With pictures left out, copy exactly every line from the one containing "Task: Click the МИД России display name" through the end of the material.

* [DATA SECTION]:
↓↓↓

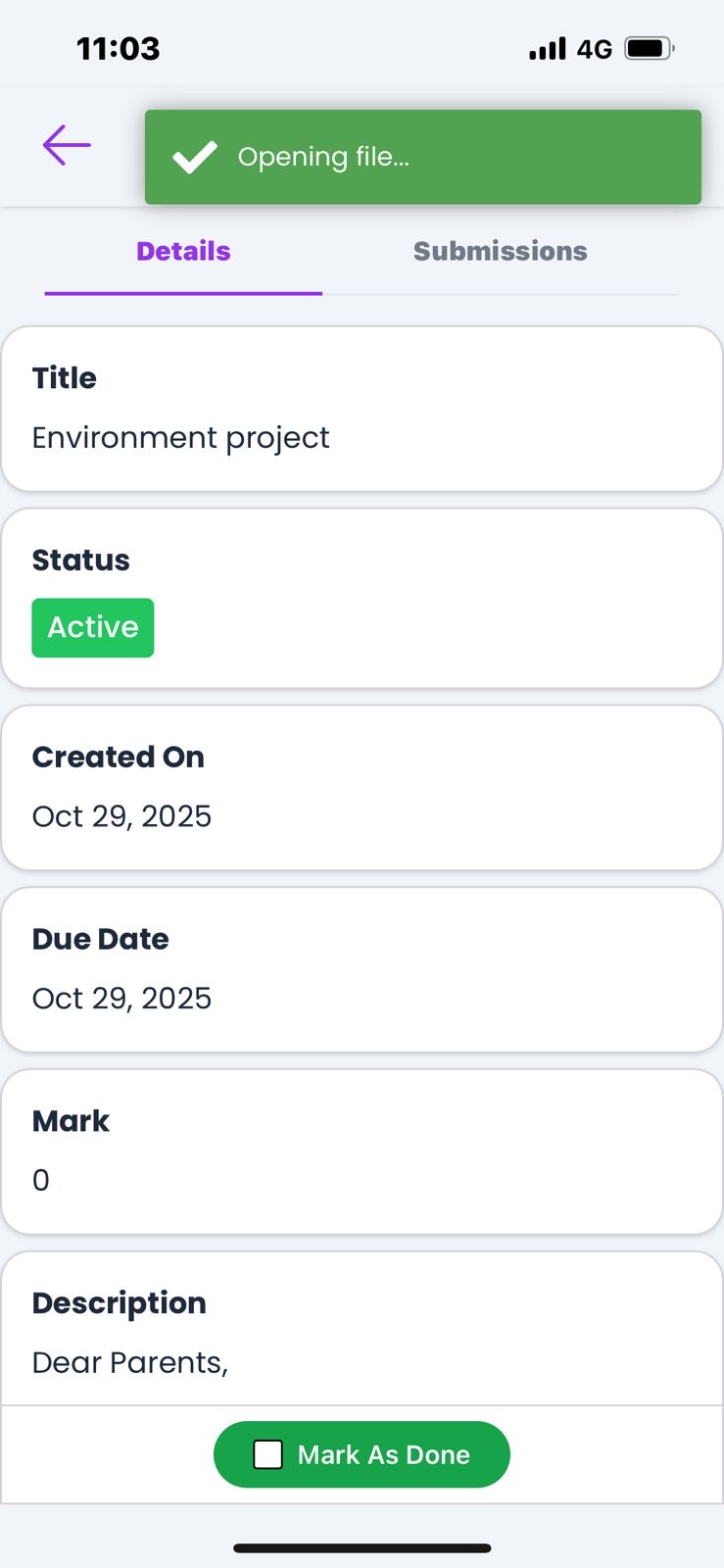Tap the Mark score value
This screenshot has width=724, height=1568.
[x=41, y=1180]
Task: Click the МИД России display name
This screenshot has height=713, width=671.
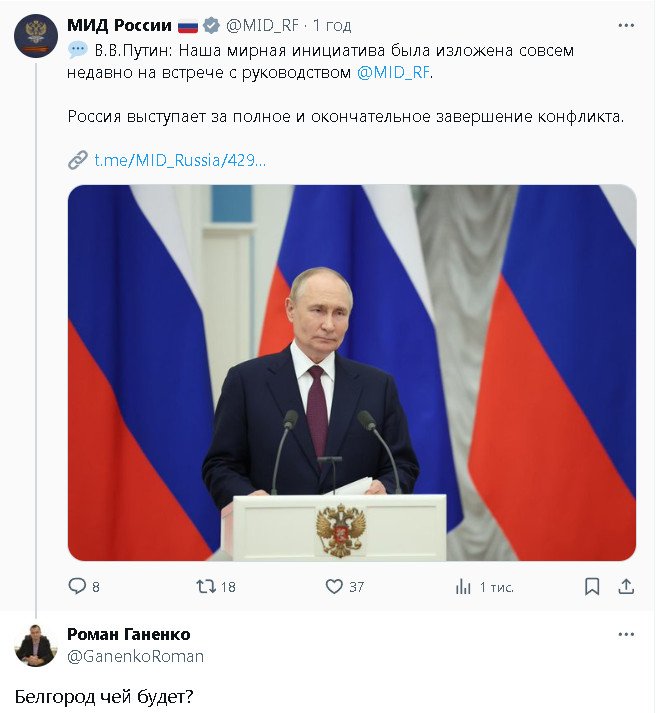Action: pyautogui.click(x=119, y=26)
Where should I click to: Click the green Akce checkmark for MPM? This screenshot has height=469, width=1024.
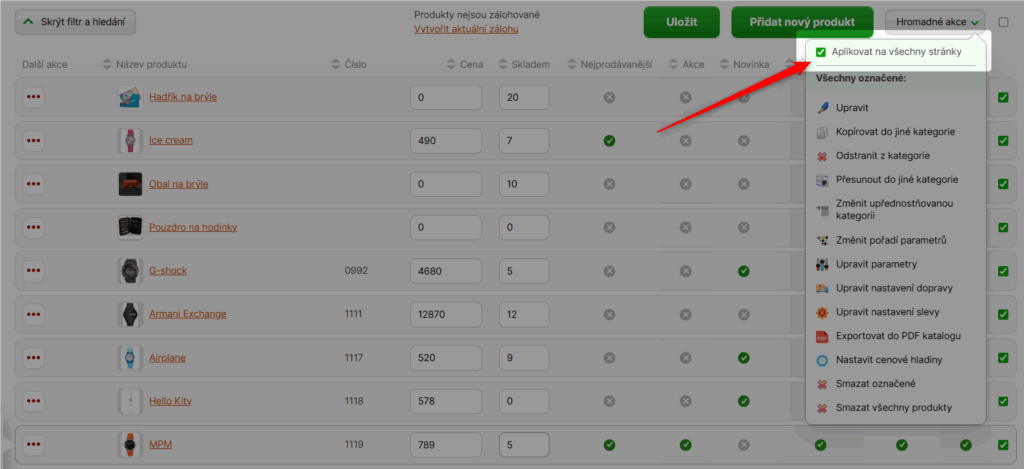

↑↑↑

* [EXERCISE RESULT]:
Task: Click the МИД России display name
This screenshot has height=713, width=671.
Action: pyautogui.click(x=119, y=26)
Where should I click to: Click the green Akce checkmark for MPM? This screenshot has height=469, width=1024.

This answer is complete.